Given 2 time series of equal length and sampled at the same frequency, detect the following:
- They are similar if the time series patterns are similar and the values are within an acceptable deviation range
- They are dissimilar if the patterns are different, or the values are outside of an acceptable deviation range. Acceptable deviation range is inferred by the model from the training data
We generate a synthetic dataset inspired by the UCI Synthetic Control dataset, which is commonly used for time series model validations in the academic community. The dataset contains 500 examples of time series data falling into 5 different pattern classes with each class containing 100-time series. The pattern classes are listed below:
- Normal – Range is bound with no clear uptrend or downtrend
Generated by y(t) = m + rs
2. Increasing – Clear uptrend
Generated by y(t) = m + rs + gt
3. Decreasing – Clear downtrend
Generated by y(t) = m + rs – gt
4. Upward Shift – Normal trend shifts upward and resumes a normal trend
Generate by y(t) = m + rs + kx
5. Downward shift – Normal trend shifts downward and resumes a normal trend
Generated by y(t) = m + rs – kx
For each time series in a given pattern class, we test it against a control group randomly chosen from the same pattern class with the expectation that they will be labeled as similar. Any result labeled as dissimilar is counted as an error.

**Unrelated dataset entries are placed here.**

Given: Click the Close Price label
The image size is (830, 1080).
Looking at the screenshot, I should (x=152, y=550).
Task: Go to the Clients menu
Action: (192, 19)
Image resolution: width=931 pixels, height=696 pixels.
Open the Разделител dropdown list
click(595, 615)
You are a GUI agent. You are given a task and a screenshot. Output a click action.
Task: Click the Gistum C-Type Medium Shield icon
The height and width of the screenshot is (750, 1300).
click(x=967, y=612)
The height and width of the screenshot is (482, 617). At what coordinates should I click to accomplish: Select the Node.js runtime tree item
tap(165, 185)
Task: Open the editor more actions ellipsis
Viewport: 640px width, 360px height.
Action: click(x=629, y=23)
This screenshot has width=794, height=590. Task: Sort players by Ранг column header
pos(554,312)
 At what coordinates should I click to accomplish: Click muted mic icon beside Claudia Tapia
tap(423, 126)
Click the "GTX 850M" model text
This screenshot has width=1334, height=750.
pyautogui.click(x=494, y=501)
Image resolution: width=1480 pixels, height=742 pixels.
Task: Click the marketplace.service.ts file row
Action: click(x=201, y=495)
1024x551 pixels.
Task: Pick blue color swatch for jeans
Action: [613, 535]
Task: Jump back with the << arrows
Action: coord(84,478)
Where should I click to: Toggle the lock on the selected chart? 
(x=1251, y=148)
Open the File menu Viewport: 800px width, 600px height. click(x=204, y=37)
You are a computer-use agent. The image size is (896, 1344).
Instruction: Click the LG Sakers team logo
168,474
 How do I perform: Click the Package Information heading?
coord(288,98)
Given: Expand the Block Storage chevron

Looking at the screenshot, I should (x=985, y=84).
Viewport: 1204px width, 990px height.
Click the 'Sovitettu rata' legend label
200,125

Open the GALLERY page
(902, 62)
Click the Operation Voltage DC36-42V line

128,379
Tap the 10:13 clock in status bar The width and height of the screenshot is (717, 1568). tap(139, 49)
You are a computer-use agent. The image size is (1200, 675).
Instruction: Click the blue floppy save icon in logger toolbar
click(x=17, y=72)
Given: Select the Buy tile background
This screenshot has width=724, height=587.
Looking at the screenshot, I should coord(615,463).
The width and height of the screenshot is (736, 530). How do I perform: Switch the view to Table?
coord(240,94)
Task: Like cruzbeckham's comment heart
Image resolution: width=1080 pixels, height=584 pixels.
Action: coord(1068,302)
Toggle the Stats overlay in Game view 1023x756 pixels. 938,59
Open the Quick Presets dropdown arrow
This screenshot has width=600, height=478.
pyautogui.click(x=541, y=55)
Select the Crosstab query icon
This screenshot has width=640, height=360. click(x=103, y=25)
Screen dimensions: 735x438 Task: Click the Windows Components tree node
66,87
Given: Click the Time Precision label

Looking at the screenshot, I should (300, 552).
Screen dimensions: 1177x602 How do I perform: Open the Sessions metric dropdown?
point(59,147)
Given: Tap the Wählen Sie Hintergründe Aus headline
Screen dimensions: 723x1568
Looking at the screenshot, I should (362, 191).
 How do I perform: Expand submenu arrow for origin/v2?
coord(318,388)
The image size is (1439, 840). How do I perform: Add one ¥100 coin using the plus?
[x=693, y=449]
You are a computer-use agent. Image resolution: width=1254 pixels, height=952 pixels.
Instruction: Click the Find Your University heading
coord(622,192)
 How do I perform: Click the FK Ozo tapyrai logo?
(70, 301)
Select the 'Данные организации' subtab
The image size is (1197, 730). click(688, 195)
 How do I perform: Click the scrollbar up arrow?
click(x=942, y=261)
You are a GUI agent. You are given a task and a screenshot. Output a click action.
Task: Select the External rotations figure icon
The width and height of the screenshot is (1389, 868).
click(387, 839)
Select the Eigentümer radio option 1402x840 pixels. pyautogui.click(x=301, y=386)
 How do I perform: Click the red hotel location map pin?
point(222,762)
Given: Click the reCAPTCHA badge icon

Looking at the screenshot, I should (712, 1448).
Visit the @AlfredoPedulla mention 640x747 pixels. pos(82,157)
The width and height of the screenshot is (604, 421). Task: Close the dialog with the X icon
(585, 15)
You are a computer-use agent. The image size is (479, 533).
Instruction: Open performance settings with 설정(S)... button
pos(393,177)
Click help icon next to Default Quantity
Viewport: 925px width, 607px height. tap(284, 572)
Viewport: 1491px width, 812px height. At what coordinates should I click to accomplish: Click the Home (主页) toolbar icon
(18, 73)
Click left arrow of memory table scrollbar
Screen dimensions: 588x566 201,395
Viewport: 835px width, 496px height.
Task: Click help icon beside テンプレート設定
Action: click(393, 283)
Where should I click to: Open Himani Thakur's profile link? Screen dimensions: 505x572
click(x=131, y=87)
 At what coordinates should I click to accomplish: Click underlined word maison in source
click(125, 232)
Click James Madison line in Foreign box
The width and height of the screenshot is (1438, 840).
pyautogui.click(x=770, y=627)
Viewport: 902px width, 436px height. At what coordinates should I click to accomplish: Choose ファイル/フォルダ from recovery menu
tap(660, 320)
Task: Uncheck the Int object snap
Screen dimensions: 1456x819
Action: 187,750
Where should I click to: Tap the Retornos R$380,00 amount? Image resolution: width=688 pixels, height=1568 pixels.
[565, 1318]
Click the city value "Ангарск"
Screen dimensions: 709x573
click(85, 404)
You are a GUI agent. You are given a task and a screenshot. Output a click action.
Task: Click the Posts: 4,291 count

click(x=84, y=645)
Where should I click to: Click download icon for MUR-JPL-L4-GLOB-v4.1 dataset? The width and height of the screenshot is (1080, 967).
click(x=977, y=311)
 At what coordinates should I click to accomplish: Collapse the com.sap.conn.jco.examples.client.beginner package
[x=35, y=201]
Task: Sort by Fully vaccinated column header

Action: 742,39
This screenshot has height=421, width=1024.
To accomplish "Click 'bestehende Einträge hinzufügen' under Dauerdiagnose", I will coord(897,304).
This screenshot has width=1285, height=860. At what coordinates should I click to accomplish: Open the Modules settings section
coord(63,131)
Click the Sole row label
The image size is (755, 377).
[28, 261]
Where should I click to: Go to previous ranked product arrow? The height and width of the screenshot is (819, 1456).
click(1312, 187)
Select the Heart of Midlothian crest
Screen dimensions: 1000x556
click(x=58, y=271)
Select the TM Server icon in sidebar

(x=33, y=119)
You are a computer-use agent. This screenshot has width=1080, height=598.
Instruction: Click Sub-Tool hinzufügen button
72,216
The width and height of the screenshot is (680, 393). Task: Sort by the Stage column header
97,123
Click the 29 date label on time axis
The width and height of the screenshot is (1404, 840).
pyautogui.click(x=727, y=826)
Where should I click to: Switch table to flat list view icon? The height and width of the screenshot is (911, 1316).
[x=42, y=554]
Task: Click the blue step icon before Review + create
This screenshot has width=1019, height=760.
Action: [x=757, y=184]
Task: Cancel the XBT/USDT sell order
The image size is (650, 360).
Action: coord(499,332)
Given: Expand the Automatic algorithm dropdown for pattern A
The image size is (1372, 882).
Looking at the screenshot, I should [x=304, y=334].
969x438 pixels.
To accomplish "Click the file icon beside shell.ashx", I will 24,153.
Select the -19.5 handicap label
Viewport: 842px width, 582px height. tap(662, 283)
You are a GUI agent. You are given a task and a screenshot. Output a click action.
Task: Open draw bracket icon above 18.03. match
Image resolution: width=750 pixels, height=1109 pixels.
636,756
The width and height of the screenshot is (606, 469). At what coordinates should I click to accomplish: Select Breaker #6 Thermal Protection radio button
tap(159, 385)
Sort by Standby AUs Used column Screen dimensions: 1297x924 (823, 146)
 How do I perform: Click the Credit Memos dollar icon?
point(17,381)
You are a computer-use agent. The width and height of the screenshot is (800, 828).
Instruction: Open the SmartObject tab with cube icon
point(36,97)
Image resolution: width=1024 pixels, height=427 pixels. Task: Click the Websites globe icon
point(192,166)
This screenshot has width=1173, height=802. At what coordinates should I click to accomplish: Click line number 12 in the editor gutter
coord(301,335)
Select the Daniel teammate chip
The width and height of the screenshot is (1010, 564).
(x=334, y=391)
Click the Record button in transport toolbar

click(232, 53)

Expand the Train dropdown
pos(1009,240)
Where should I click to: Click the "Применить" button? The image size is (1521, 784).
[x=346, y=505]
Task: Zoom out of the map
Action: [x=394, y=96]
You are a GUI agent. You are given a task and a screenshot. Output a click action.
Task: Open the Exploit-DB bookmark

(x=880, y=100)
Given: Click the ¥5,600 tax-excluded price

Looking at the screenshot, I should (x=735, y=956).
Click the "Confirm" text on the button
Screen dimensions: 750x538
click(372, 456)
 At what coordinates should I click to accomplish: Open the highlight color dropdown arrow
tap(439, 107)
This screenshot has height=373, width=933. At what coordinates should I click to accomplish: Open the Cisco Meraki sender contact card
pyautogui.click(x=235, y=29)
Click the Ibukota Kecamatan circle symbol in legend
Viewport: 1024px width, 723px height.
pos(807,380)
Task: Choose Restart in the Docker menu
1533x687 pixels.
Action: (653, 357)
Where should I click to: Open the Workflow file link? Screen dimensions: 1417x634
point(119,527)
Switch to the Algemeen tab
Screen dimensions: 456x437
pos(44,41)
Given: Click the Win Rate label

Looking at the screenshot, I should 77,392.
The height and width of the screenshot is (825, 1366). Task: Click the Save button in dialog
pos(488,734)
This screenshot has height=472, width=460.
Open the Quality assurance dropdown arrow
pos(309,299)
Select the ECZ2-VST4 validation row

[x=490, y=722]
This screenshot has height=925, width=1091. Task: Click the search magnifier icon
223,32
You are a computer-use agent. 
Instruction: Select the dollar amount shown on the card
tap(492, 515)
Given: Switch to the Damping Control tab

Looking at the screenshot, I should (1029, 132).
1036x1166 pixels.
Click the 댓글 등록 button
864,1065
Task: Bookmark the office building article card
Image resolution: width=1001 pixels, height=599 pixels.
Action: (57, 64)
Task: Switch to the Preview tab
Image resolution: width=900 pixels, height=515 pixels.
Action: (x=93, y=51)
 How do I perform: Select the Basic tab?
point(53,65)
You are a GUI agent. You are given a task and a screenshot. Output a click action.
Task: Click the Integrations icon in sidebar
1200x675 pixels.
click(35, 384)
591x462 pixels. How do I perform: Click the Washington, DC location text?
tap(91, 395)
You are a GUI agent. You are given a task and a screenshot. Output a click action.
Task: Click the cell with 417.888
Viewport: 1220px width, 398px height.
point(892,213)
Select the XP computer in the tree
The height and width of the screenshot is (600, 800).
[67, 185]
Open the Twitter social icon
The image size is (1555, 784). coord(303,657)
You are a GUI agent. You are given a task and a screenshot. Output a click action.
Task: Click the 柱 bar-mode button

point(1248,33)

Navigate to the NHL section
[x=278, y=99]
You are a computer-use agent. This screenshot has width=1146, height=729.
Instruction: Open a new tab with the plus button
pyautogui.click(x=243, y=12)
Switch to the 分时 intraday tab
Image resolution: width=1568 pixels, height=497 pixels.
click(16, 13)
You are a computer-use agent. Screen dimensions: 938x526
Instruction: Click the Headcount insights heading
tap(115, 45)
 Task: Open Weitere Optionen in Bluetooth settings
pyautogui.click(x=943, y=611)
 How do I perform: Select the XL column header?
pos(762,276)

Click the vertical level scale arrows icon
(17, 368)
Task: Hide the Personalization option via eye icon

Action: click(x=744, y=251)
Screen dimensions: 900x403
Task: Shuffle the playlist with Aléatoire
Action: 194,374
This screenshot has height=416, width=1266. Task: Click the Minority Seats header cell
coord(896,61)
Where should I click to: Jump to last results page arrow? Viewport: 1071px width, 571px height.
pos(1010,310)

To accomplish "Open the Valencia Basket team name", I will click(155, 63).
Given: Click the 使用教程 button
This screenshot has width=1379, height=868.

Also, we compared each time series from a pattern class to a control group chosen from other pattern classes with the expectation that they will be labeled as dissimilar.
We repeat this process 10 times to reduce bias. Each pattern class contains 100-time series. Each series is compared with 10 control groups from each of the 5 different pattern classes, amounting to 100 * 10 * 5 = 5000 comparisons. We count the errors from the 5000 comparisons and report the percentage accuracy of comparisons among the different pattern classes in the table below.
- The values in green are the result from comparing time series within the same pattern class.
- The values in orange are the result from comparing time series in dissimilar pattern classes.
Based on the results, it is clear that the model performs exceedingly well when the patterns are dissimilar. This performance is crucial because we want to catch strong pattern changes with 100% accuracy. These results speak to very low false negatives for the model.
Within the same pattern class, we see a 100% accuracy for all pattern classes, except the normal pattern class which is still a high 96%.
The dataset was synthetically generated much like the UCI synthetic data set. The results showcase the high accuracy we can achieve using the SAX HMM machine learning model for time series canary analysis.
Reference: Synthetic Control Chart Time Series by Dr Robert Alcock.